The sense of optimism on the Puget Sound sports scene centers not around the UW's hoops team that is off to a strong start, but its baseball team that lost 101 games last season when most were predicting they'd contend for the division title.
But the Mariners might be this town's best hope for 2009. Mike Holmgren has rode off into the sunset and the aging Seahawks roster sits light years behind the reigning NFC Champion Arizona Cardinals in their own division.
After the worst season in 16 years, the Mariners front office made wholesale changes. They fired two managers, the general manager and their scouting director after becoming the first team in Major League Baseball history to spend more than $100 million on payroll and lose 100 or more game in the same season.
Out is John McLaren, Jim Riggleman, Bill Bavasi and Bob Fontaine, replaced by first-time skipper Don Wakamatsu, rookie general manager Jack Zduriencik and first-year scouting director Tom McNamara.
There have been exactly zero trades or free agent acquisitions that resulted in the addition of impact talent, but the buzz remains strong, and very real.
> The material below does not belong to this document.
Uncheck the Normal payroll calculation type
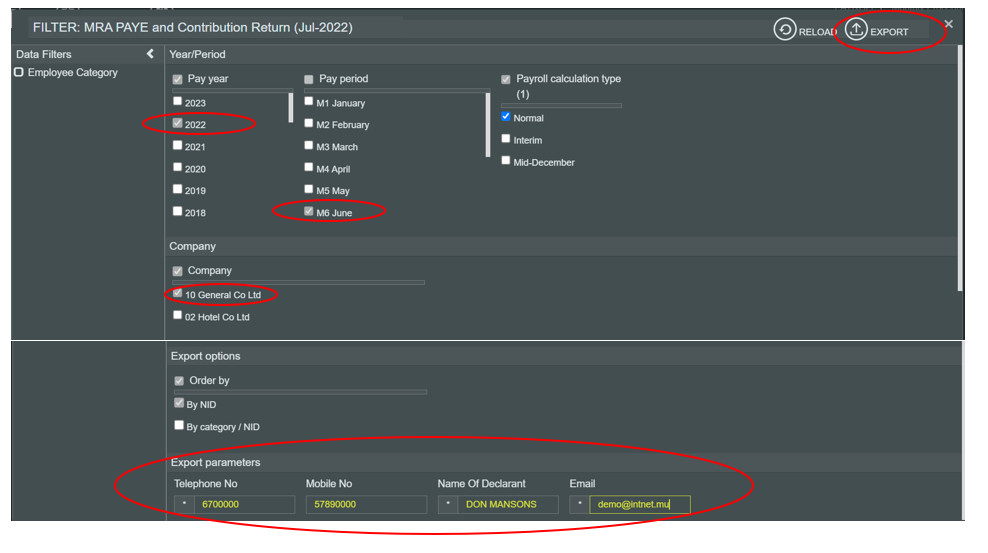506,117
Zduriencik and his staff have shown that they value the right things in players - defense, on-base percentage, youth and left-handed power - but the roster remains nothing more than mediocre.
Should Mariners fans be convinced that things are changing at Safeco Field? Should baseball fanatics in this town flock to the ticket office to get their ticket packages for the upcoming season?
There is no right or wrong answer to those questions here in late January. Most fans seem to be excited about the changes the Mariners have made in terms of their decision makers, just as Americans are optimistic about the changes made in the White House and the rest of Washington this winter.
As far as being convinced that the 2009 season is going to be be any different, maybe that's not the right question to ask.
Perhaps the process and commitment to long-term success is more important than what actually happens on the field this next spring and summer, just as it's more important that our economy is strong for the long haul, rather than a quick rebound without future confidence.
But until Zduriencik and Obama actually put the major portions of their plans to work and we start seeing positive results, we'll all just have to have a little faith.